===== DATA SECTION

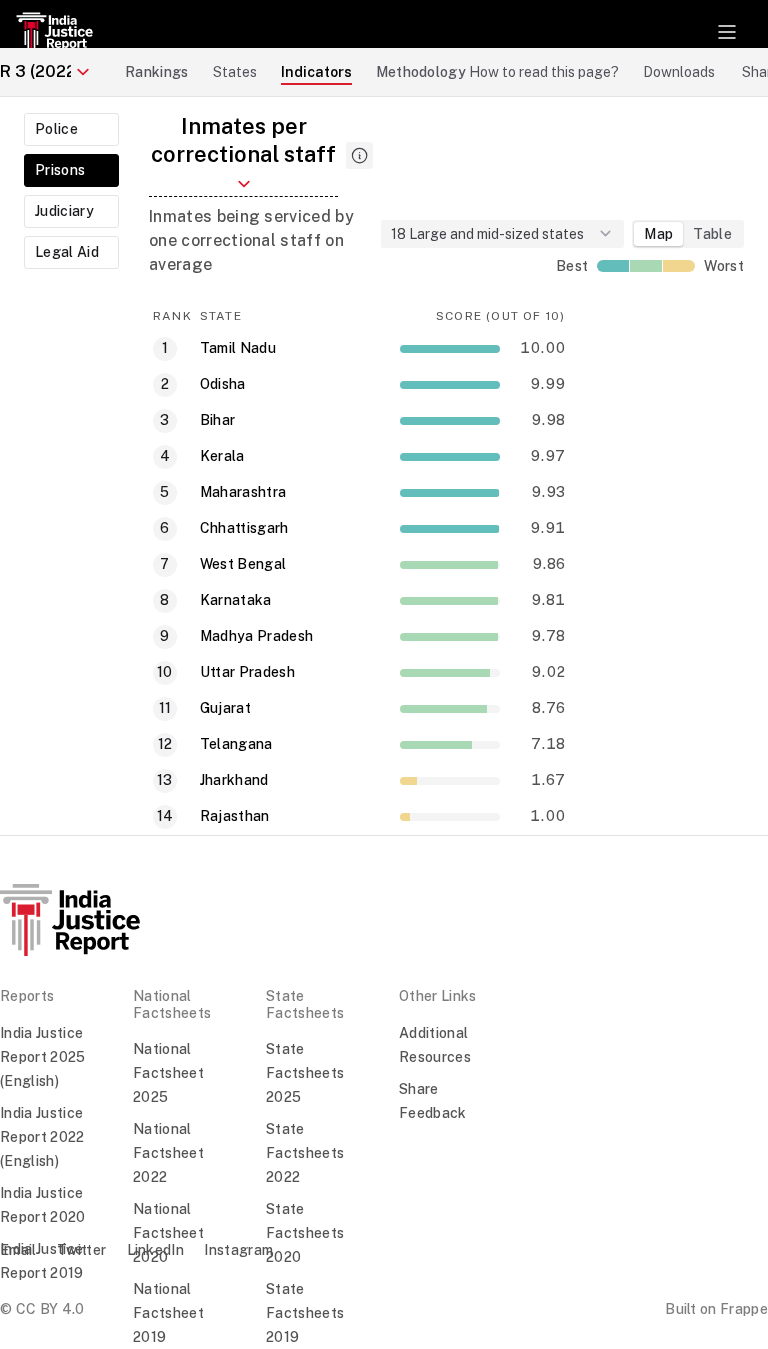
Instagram (238, 1250)
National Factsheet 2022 (168, 1153)
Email (18, 1250)
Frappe (744, 1309)
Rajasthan (235, 816)
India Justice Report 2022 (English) (42, 1137)
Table (712, 234)
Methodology (421, 72)
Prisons (60, 170)
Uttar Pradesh (247, 672)
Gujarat (225, 708)
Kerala (222, 456)
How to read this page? (544, 72)
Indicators (316, 72)
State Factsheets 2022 (305, 1153)
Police (56, 129)
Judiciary (64, 211)
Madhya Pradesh (256, 636)
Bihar (218, 420)
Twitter (81, 1250)
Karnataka (236, 600)
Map (658, 234)
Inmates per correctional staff (243, 140)
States (235, 72)
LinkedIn (156, 1250)
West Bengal (243, 564)
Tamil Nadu (238, 348)
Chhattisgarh (244, 528)
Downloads (679, 72)
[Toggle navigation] (727, 32)
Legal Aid (67, 252)
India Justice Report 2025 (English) (43, 1057)
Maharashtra (243, 492)
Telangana (236, 744)
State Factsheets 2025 (305, 1073)
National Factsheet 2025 (168, 1073)
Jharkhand (234, 780)
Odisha (223, 384)
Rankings (157, 72)
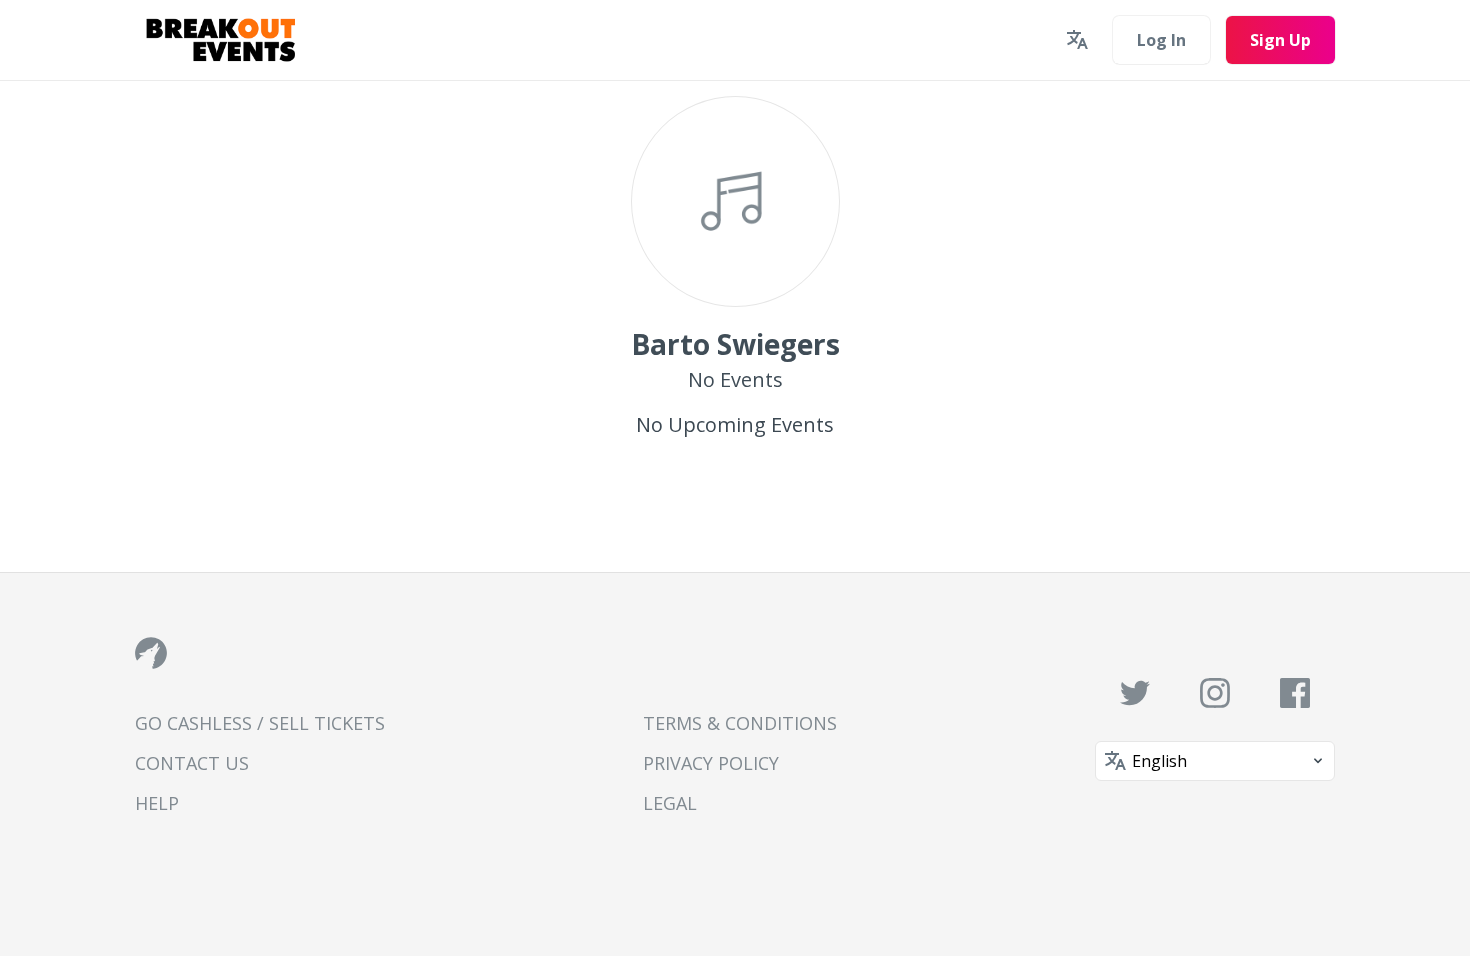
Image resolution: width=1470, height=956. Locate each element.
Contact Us (192, 763)
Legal (670, 803)
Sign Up (1280, 40)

==========

TASK GOAL:
Copy the lines that hold the word "Report". Take them from the records above.

TASK OUTPUT:
India Justice Report 2022 (English) (42, 1137)
India Justice Report 2025 (English) (43, 1057)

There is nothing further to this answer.